Well, it’s been a while. I’ve been busy drying herbs for the winter as well as getting my yard in general ready for winter. But I have time right now, so I figured I would write about How to Make Your Own Compost. Here is the information on that, in outline form (as a teacher and eternal student, I can’t help it).

 

1) Structures:

*There are many different ways to keep your compost, including the following:

A) Wire, Wood, or Cinder block structures:

Wire Structure for Compost

*use one of these products to form a square or circular shape, but leave an opening (ex: 3 sided square with 4th side open for easy access)

*with this structure, you turn compost ingredients with a garden fork to help the decomposition process

*this is a clean-looking way and yet also traditional-ish way to keep compost (compared to the other options)

Cinder Block Structure for Compost

B) Pit or Pile composting:

*dig a hole 2-3 feet deep and unlined. Add compost ingredients until the pit is filled. Cover the compost with soil and allow it to decompose. When ready, unearth the compost and use.

*piles work only if you are diligent about turning your pile and keeping it moist. This is not an attractive option but it is the cheapest.

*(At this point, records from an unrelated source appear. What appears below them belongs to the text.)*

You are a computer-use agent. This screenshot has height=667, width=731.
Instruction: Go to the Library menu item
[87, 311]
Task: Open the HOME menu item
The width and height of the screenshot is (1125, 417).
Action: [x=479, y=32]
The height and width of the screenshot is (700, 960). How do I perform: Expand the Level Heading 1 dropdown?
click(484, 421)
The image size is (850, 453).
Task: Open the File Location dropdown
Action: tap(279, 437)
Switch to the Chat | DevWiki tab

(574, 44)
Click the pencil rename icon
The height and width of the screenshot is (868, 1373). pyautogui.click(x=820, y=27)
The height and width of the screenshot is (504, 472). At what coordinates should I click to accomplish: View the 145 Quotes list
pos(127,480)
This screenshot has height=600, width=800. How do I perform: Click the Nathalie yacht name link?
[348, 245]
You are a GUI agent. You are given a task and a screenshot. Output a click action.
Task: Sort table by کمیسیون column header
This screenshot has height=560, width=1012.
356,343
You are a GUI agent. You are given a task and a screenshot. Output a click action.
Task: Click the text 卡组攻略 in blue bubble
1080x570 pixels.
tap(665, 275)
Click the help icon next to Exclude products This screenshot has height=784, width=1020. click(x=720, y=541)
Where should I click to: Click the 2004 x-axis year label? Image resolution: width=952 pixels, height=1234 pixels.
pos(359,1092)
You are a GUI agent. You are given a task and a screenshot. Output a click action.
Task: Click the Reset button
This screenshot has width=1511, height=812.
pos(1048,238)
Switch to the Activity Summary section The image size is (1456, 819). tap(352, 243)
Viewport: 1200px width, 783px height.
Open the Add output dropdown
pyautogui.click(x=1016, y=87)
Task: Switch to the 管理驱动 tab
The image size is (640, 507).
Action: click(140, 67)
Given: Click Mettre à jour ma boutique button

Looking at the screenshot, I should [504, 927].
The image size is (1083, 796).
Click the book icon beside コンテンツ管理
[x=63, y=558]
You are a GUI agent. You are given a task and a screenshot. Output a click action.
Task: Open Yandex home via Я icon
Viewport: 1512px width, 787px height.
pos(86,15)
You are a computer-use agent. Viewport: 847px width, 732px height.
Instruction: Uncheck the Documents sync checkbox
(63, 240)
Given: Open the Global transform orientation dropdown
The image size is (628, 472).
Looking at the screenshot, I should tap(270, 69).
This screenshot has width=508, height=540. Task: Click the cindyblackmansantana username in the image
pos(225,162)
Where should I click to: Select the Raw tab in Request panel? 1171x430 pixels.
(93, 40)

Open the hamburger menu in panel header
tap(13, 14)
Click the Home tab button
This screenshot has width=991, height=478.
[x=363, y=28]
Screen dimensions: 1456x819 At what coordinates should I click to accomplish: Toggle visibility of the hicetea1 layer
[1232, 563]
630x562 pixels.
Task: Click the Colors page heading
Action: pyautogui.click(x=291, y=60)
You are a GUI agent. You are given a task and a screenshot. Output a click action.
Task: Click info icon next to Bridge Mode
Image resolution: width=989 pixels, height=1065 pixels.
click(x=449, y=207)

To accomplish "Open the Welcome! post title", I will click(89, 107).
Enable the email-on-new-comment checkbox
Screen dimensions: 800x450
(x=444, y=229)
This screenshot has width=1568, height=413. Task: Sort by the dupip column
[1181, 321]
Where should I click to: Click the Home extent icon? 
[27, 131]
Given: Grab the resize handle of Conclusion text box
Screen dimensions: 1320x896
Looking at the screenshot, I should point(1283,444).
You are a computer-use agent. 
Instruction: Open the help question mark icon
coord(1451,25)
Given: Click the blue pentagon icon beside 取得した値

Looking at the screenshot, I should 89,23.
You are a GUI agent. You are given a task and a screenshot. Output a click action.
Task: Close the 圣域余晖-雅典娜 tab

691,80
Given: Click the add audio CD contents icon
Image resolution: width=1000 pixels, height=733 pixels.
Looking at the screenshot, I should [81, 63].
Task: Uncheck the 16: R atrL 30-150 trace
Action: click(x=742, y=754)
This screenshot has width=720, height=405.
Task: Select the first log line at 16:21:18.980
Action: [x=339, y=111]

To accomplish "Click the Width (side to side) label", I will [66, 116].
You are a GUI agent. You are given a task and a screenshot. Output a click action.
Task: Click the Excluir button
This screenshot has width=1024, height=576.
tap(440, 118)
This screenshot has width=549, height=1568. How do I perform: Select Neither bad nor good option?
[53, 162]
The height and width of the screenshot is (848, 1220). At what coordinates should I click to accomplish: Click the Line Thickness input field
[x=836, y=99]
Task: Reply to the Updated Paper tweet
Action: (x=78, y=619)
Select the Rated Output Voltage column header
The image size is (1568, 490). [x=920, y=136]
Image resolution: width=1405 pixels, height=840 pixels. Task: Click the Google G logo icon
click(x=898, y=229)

C) Buy a ready-made compost bin from a garden supply shop

*be careful to buy a proper product (organic, etc.).

*Here are a few ideas for you: (1) Tumbling Composter (2) Gallon-Sized Compost Bucket

 

2) Creating the Compost:

A) Place several small twigs in the bottom of your chosen structure. This provides air pockets at the bottom for proper decomposition.

B) Add a layer of soil, about 8-10 inches deep.

C) Cover the soil with 4-6 inches of manure. Use whatever type of livestock manure is available to you, but make sure it is from a good organic source. Do NOT use dog or cat manure. The more aged the manure, the faster it will compost.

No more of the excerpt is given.